Encore un coup de chaud pour la route de la corniche entre Ciboure et Hendaye : la falaise s’effrite, l’asphalte trinque et la départementale 912 fait grise mine entre le camping Juancho et le blockhaus. Résultat, ça phosphore sec dans les bureaux : État, communes, Département, agglo et Conservatoire du littoral se creusent la tête pour éviter que la route ne finisse à la flotte. L’idée sur la table ? Décaler la chaussée dans les terres, par petits bouts, sur six tronçons. Pas gravé dans le marbre, mais clairement dans les tuyaux.
Pour faire bouger le bitume, il faut du terrain, et certains jouent le jeu. À Urrugne, l’agricultrice Josiane Etcheverze a donné son feu vert pour céder quelques mètres de son champ : 663 m² à un euro le mètre carré. Une broutille niveau surface, mais un gros coup de pouce pour garder la route en vie. Parce que sans elle, c’est simple : isolement total, moins de passage, et adieu les clients qui viennent chercher le lait à la ferme. Un voisin, lui, lâche carrément 2 600 m². Autant dire qu’on ne parle plus de grignotage, mais presque d’un vrai casse-croûte foncier.

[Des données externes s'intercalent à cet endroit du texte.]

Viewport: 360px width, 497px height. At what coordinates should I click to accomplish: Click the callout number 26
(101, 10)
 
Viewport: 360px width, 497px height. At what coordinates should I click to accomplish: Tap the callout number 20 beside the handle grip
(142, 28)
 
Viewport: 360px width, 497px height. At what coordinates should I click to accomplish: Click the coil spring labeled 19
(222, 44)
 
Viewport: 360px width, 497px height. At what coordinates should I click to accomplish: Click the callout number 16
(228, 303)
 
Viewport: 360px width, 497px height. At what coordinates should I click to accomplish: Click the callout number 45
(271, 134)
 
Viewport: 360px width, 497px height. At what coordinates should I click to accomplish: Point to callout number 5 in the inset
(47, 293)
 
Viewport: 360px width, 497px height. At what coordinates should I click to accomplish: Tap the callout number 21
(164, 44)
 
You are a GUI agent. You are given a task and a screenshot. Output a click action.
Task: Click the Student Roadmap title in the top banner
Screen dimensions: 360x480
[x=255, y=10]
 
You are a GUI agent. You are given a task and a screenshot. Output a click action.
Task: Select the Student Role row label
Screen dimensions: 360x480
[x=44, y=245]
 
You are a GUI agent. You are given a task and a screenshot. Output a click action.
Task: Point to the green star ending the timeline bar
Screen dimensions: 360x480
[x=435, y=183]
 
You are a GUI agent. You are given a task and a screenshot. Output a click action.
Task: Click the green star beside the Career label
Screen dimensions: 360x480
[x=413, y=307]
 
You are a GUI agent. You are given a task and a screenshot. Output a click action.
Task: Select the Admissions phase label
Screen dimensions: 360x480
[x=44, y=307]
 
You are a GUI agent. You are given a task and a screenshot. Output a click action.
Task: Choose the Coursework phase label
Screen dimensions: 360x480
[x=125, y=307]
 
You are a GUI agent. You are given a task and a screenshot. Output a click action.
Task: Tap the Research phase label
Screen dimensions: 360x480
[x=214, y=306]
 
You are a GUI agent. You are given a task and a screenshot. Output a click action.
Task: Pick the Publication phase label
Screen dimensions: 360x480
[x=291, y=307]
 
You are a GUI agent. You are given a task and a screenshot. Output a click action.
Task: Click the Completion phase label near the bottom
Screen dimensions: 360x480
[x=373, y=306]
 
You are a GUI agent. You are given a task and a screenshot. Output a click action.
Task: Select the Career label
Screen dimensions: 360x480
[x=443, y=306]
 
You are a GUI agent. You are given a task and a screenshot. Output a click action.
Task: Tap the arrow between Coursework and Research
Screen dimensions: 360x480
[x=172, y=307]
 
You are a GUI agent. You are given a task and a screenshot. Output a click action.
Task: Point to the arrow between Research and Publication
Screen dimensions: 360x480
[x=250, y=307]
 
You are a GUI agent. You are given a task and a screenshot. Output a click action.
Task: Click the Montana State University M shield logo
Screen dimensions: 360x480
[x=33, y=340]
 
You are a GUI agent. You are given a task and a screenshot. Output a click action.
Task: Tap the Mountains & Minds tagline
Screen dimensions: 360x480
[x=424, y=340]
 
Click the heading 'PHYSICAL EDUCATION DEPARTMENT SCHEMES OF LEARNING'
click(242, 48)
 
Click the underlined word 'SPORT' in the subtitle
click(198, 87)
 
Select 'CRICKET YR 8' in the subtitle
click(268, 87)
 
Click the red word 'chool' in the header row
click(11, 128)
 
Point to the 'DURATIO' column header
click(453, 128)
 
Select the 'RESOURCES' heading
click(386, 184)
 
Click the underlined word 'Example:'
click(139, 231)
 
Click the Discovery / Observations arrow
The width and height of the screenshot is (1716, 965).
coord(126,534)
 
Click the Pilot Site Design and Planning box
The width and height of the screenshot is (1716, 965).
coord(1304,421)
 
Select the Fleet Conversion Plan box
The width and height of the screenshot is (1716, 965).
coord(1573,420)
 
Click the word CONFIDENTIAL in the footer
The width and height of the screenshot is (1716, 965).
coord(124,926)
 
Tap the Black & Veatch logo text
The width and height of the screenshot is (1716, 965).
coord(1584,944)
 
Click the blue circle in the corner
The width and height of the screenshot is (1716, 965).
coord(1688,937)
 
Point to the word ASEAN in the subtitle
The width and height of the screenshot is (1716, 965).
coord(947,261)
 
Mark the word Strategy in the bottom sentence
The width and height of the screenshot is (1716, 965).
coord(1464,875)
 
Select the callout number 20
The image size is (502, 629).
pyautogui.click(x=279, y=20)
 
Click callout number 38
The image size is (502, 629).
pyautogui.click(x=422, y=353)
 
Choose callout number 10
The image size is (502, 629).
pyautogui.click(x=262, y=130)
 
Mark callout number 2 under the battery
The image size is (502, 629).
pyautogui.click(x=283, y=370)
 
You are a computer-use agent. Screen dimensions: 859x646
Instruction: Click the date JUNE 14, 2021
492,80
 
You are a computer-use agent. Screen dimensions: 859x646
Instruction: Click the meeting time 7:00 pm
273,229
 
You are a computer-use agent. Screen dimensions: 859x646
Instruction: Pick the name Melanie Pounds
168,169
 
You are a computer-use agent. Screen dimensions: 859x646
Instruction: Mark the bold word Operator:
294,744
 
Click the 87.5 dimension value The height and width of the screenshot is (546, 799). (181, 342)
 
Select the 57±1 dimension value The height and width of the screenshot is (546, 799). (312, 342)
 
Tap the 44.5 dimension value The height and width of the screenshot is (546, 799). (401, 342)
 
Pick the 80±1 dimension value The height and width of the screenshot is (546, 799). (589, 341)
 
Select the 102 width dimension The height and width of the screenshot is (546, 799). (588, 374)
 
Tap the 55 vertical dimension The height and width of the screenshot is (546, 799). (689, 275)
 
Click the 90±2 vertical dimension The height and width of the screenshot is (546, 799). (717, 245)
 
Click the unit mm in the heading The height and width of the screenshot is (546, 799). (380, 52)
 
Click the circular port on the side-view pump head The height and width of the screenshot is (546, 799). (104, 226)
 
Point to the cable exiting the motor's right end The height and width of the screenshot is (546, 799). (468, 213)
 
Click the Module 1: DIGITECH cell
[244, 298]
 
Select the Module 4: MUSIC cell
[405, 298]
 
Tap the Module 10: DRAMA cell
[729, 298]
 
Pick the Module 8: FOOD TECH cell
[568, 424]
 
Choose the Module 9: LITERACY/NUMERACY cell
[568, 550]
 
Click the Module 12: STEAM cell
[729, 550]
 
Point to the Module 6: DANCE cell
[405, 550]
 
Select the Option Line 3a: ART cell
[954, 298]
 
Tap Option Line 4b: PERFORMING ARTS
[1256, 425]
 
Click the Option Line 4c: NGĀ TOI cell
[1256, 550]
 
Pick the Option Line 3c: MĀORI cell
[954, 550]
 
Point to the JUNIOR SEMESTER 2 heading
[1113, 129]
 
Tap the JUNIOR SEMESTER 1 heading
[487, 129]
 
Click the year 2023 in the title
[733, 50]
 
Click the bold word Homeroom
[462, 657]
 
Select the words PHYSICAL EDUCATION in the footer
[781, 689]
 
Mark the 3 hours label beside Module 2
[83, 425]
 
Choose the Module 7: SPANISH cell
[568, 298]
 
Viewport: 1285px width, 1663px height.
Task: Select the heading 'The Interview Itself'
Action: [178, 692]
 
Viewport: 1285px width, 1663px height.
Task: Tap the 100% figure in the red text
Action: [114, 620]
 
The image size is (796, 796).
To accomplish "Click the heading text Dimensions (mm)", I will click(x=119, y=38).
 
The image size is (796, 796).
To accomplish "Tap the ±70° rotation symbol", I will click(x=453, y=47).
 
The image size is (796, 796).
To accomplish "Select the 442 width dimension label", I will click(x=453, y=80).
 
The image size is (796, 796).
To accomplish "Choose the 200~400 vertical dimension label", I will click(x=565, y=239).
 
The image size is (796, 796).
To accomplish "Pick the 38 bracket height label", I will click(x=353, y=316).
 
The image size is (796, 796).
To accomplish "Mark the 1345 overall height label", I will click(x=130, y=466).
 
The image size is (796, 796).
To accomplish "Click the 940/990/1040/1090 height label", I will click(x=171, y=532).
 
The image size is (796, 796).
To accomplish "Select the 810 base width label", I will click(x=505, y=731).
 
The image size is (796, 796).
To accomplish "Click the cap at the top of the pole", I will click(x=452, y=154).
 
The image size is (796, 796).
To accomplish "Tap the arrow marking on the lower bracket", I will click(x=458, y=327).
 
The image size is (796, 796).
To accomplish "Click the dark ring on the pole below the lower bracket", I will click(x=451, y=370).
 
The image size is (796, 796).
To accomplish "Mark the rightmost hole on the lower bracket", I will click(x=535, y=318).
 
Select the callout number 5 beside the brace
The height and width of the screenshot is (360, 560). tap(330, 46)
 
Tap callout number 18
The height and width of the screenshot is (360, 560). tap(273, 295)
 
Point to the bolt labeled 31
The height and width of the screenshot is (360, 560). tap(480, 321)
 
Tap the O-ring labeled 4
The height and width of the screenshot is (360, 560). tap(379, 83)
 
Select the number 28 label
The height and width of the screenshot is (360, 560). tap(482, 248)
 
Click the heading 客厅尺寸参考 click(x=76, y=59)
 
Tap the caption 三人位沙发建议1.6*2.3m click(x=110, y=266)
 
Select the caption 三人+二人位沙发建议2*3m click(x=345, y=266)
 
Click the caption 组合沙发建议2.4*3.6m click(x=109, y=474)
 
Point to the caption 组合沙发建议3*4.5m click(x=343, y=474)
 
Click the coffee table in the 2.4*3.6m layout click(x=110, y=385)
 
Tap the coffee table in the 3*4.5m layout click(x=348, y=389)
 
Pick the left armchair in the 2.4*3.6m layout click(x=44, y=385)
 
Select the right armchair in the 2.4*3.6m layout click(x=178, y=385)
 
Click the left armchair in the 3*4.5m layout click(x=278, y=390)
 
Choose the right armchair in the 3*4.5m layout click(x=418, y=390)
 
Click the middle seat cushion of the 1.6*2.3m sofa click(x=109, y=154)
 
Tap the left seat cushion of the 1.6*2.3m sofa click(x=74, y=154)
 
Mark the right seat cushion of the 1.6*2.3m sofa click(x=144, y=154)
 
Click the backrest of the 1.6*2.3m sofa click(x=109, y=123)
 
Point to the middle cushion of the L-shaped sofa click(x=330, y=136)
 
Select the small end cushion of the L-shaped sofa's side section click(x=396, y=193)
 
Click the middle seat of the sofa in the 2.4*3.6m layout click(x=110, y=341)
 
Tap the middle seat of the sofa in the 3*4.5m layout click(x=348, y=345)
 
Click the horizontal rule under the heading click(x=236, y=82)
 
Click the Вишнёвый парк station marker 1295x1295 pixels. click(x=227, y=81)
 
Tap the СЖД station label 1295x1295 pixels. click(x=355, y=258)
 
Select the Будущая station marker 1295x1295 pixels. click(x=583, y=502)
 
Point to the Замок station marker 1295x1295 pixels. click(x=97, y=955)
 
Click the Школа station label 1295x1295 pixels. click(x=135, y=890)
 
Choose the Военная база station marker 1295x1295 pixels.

De son côté, le Conservatoire du littoral a aussi dit banco pour prêter temporairement deux morceaux de terrain pourtant ultra-protégés. Attention, prêt sous conditions : si Paris valide, la route pourra passer… mais avec clause de revoyure dans dix ans, histoire de rendre la nature à la nature. En attendant mieux, comme des transports costauds type RER basque, histoire de soulager la corniche. Les travaux, eux, ne sont pas pour demain : pas avant deux ans, le temps de tamponner tous les papiers. Bref, la route n’est pas sauvée, mais elle n’est pas encore bonne pour la casse.